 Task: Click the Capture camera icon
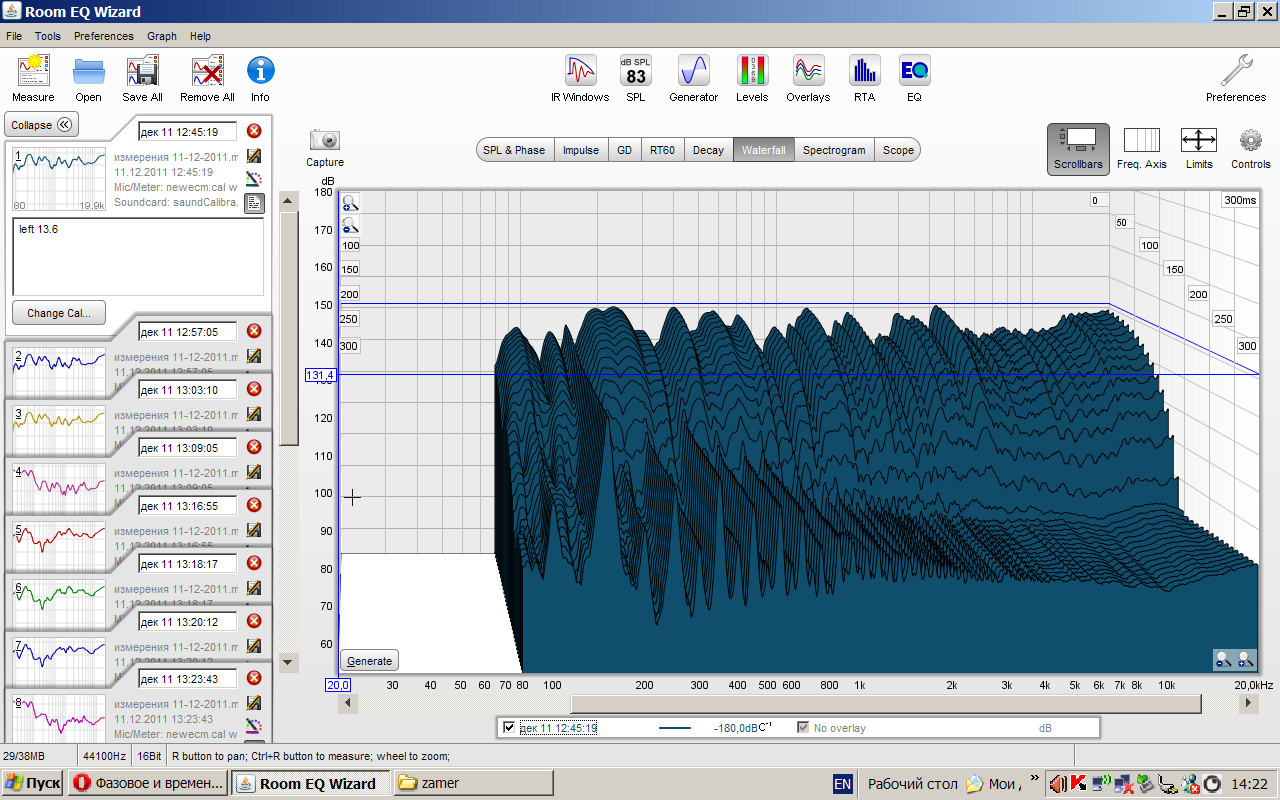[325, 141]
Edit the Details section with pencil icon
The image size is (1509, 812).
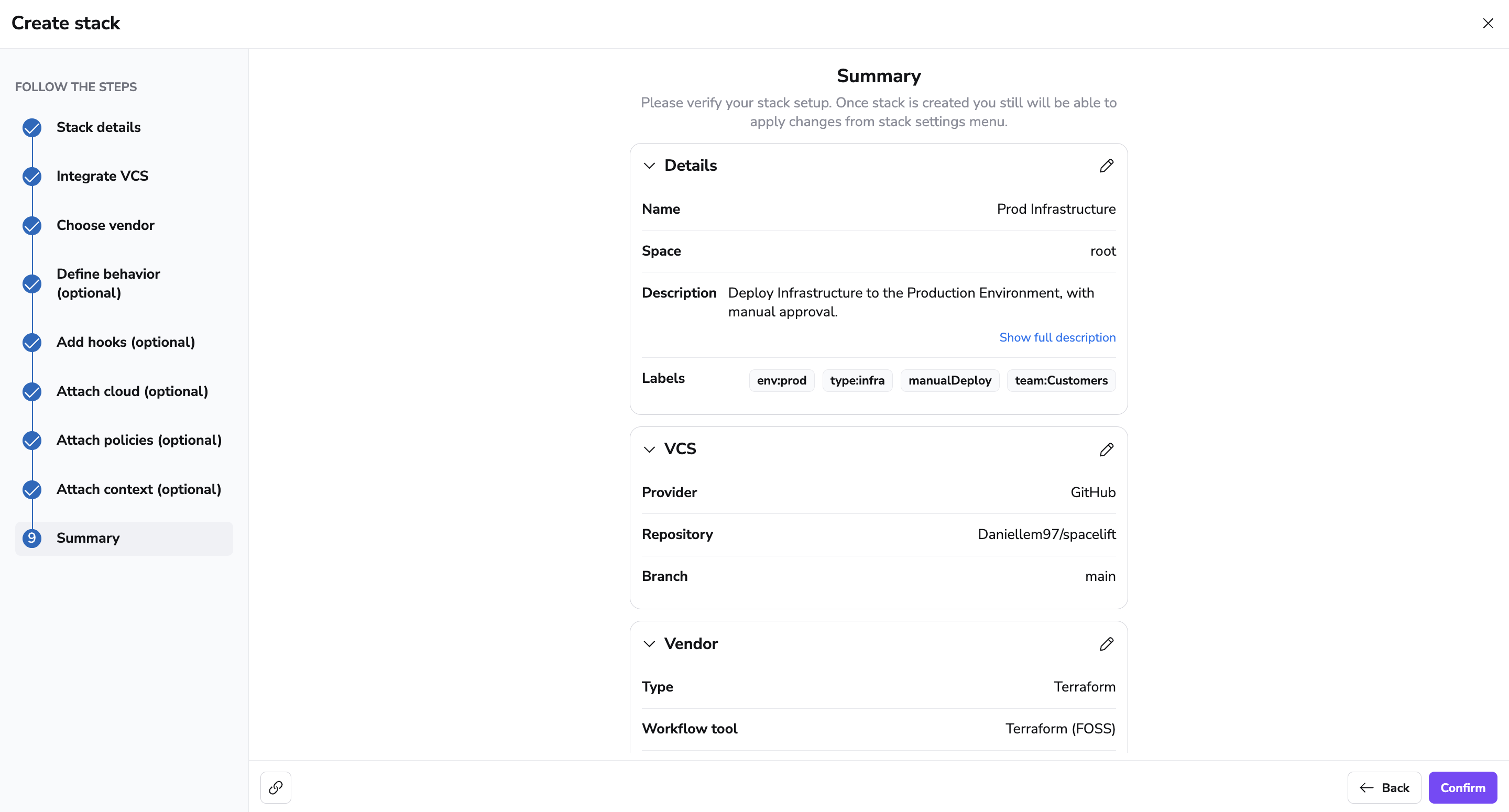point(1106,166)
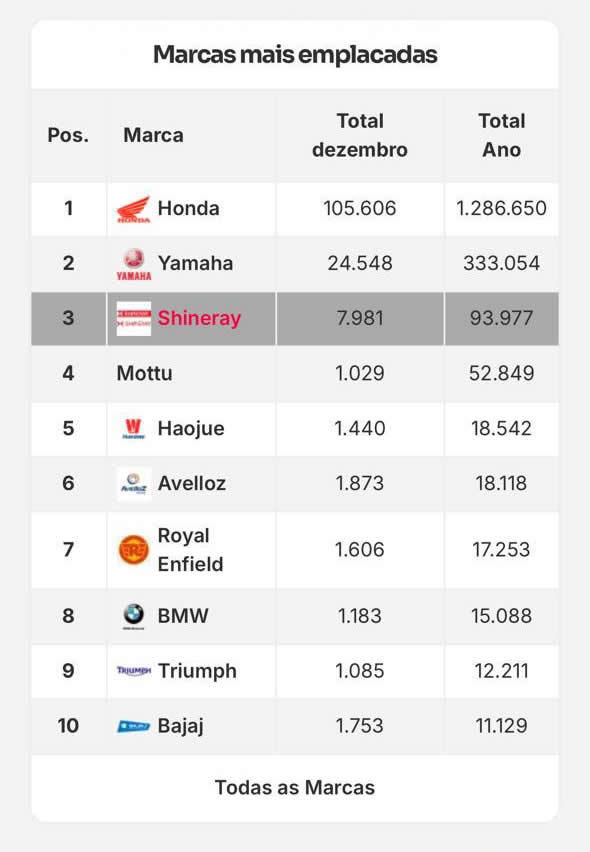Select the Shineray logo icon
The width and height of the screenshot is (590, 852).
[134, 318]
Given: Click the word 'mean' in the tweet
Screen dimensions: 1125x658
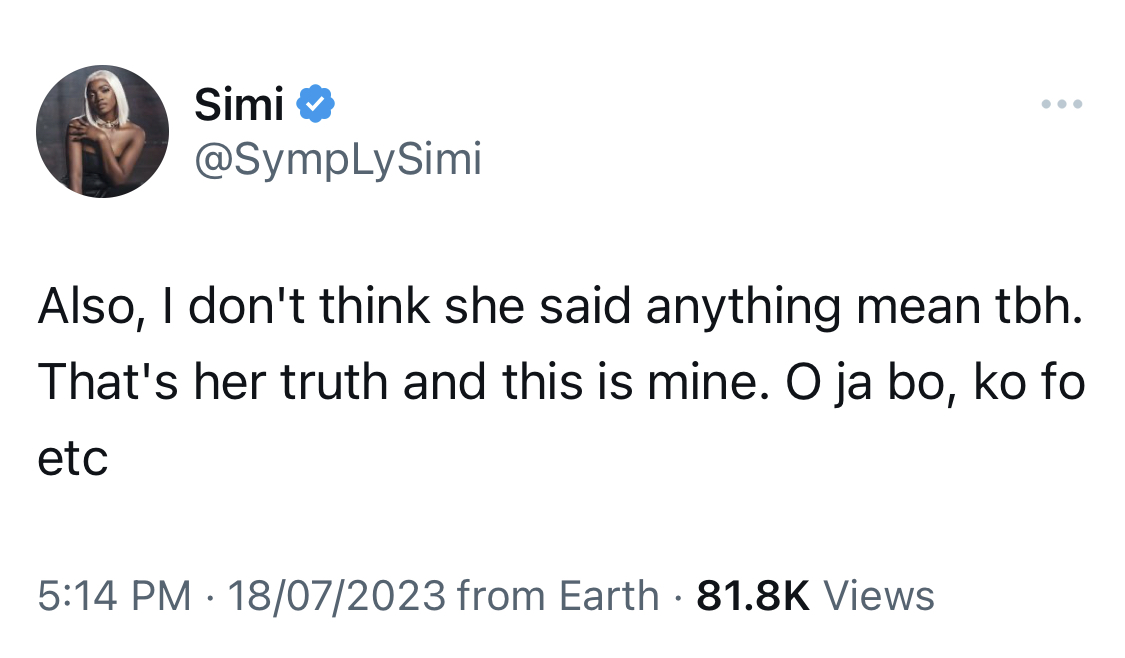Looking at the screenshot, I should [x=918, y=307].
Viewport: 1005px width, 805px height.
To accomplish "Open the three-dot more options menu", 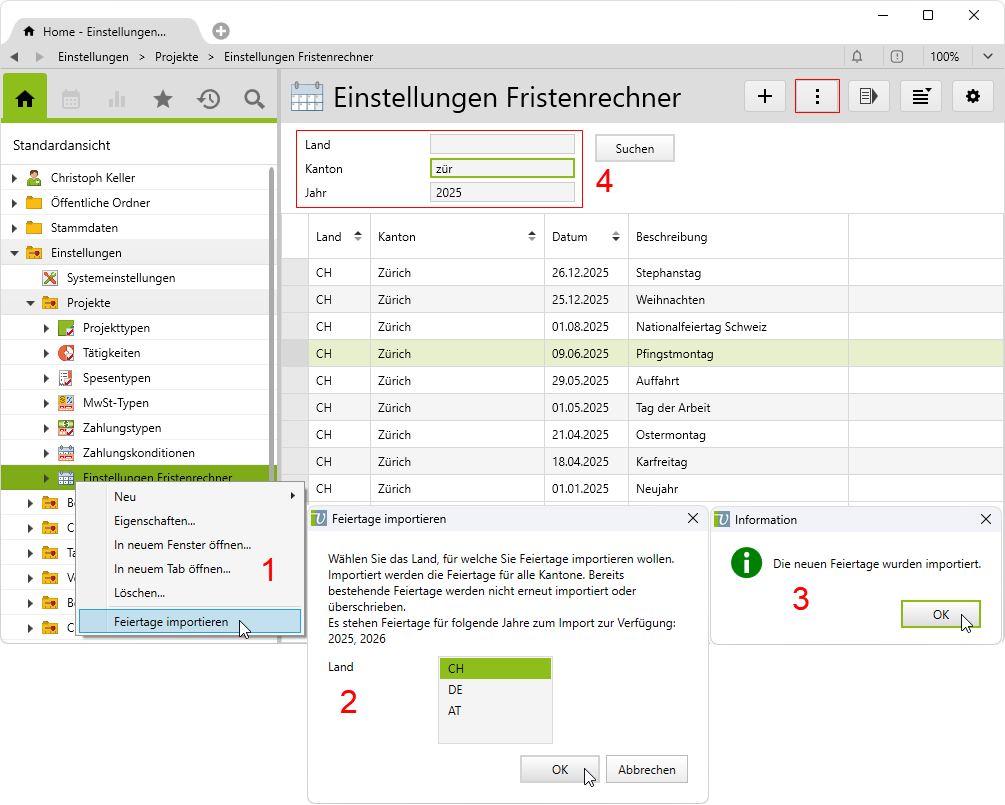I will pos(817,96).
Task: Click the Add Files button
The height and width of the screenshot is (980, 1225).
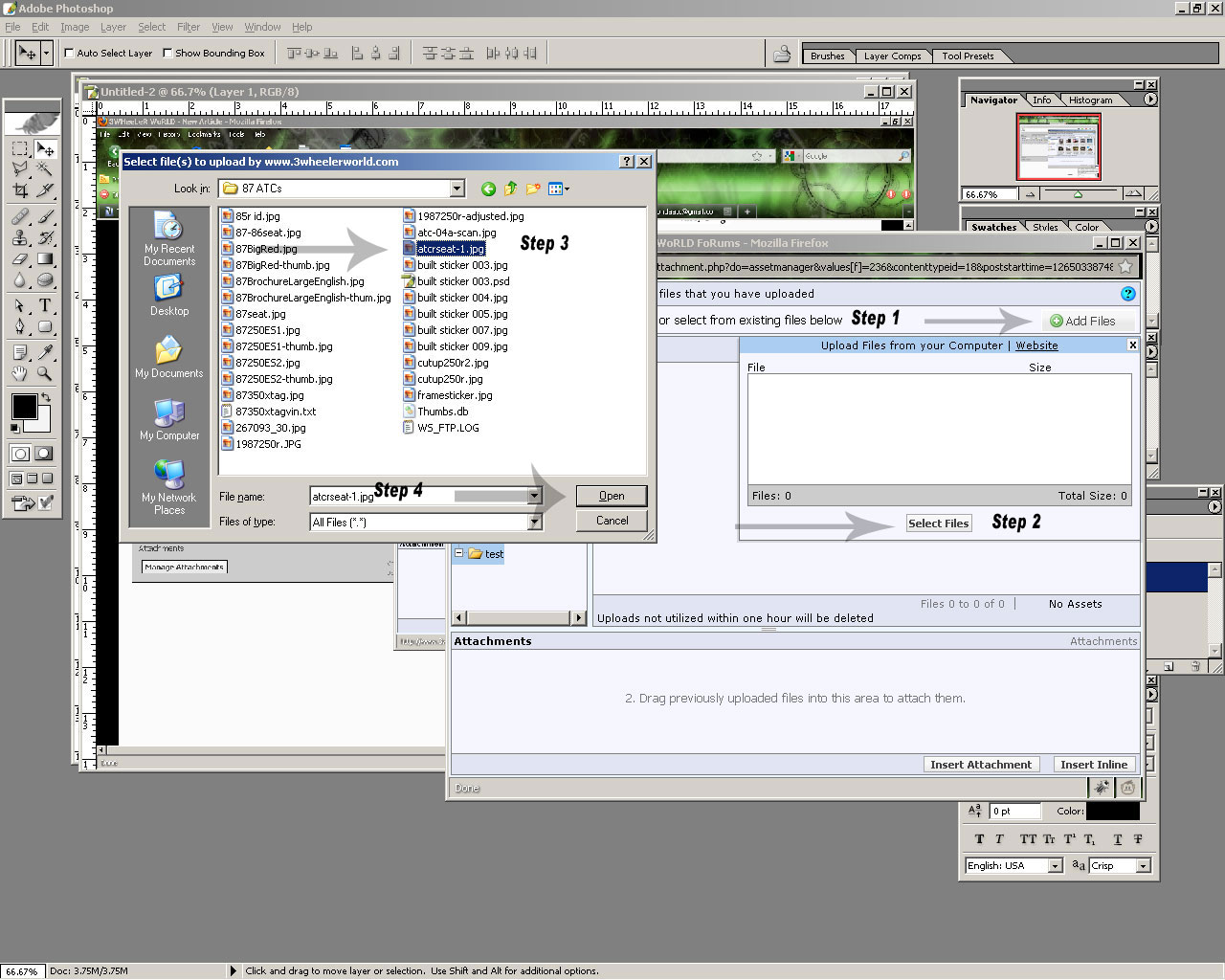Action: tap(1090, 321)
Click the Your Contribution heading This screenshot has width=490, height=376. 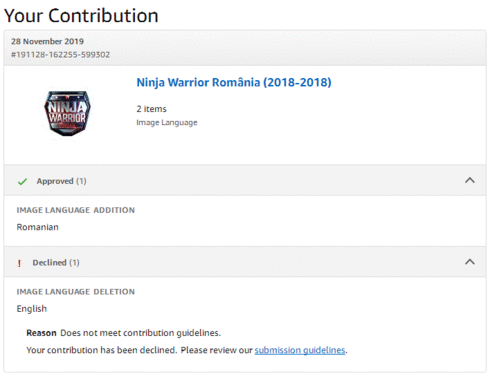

--------------------------------------------------

- BRIEF
Please output the lines above beginning at the line with "Edit the Details section with pencil icon" and ending after the line with "Viewport: 1005px width, 805px height.", precisely as written and with no pictures.

- SOLVED PROBLEM
Edit the Details section with pencil icon
The image size is (1509, 812).
point(1106,166)
Select the Shineray logo icon
The width and height of the screenshot is (590, 852).
[134, 318]
Given: Click the word 'mean' in the tweet
Screen dimensions: 1125x658
Looking at the screenshot, I should [x=918, y=307].
Viewport: 1005px width, 805px height.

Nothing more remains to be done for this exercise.